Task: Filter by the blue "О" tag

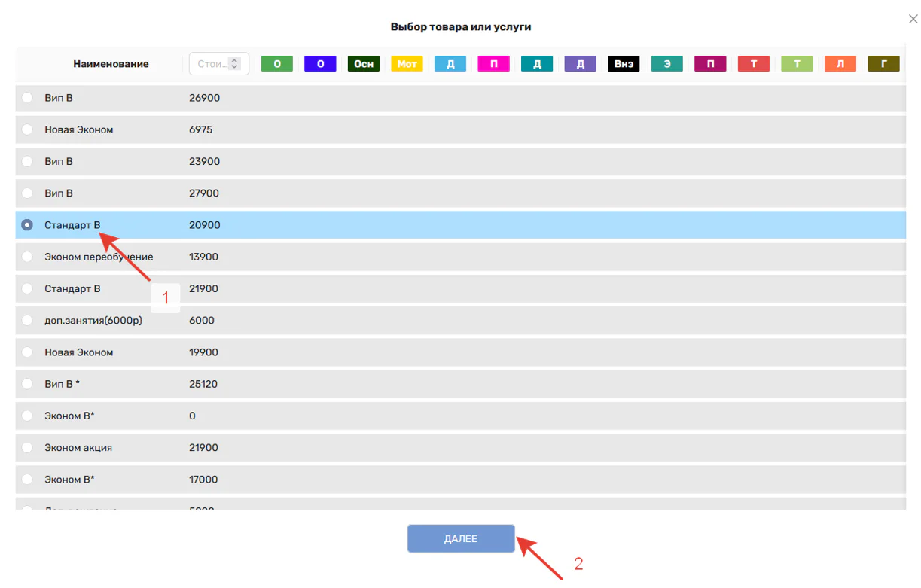Action: click(x=320, y=64)
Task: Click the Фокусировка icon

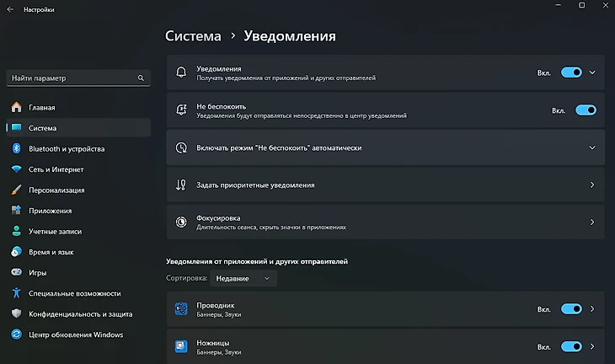Action: (x=181, y=222)
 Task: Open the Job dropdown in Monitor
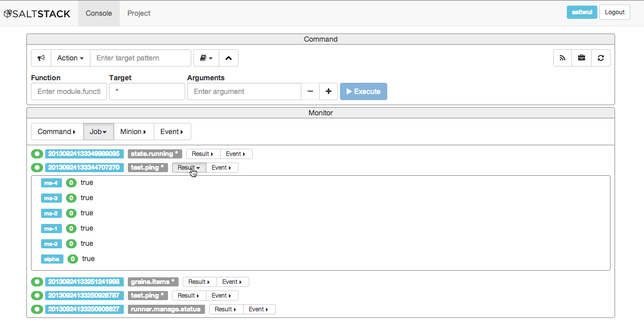(98, 131)
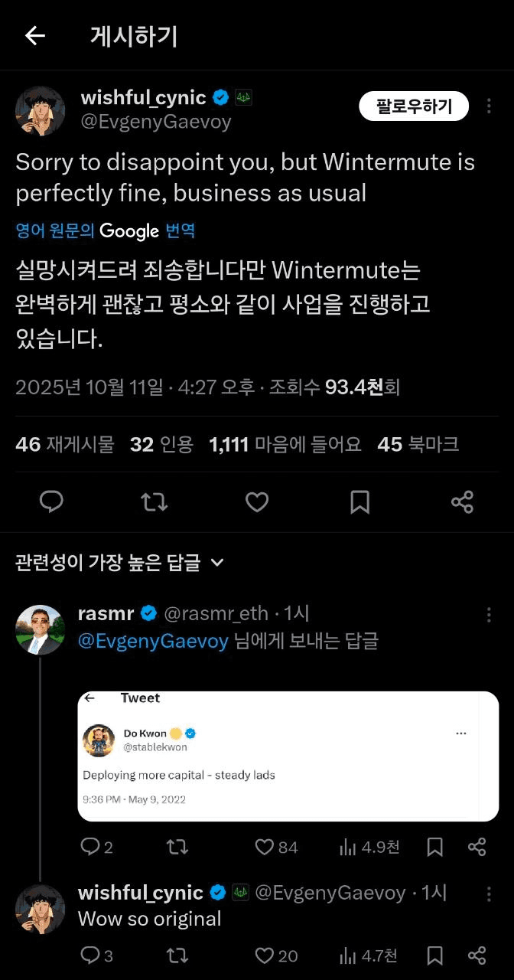Open wishful_cynic's profile avatar at top
Viewport: 514px width, 980px height.
pyautogui.click(x=40, y=110)
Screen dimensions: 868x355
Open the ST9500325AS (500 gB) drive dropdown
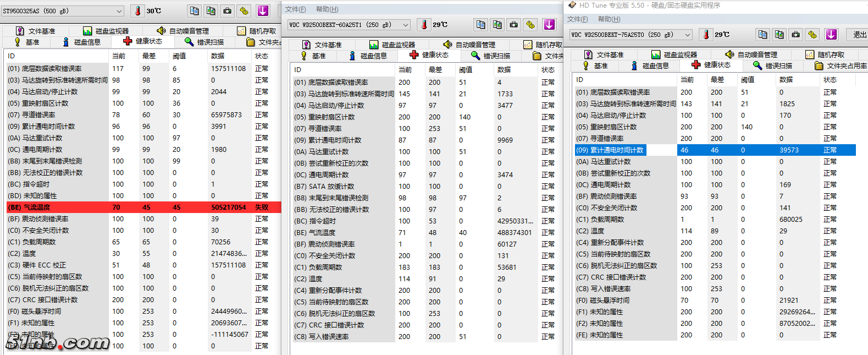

__Problem to solve__
Would you please reproduce the entries above, starting at the line with "Task: Click the Фокусировка icon" and stopping after the line with "Screen dimensions: 868x355"? Omit any pictures.

__Solution to this exercise__
Task: Click the Фокусировка icon

Action: (x=181, y=222)
 Task: Open the Job dropdown in Monitor
(98, 131)
Open wishful_cynic's profile avatar at top
Viewport: 514px width, 980px height.
pyautogui.click(x=40, y=110)
Screen dimensions: 868x355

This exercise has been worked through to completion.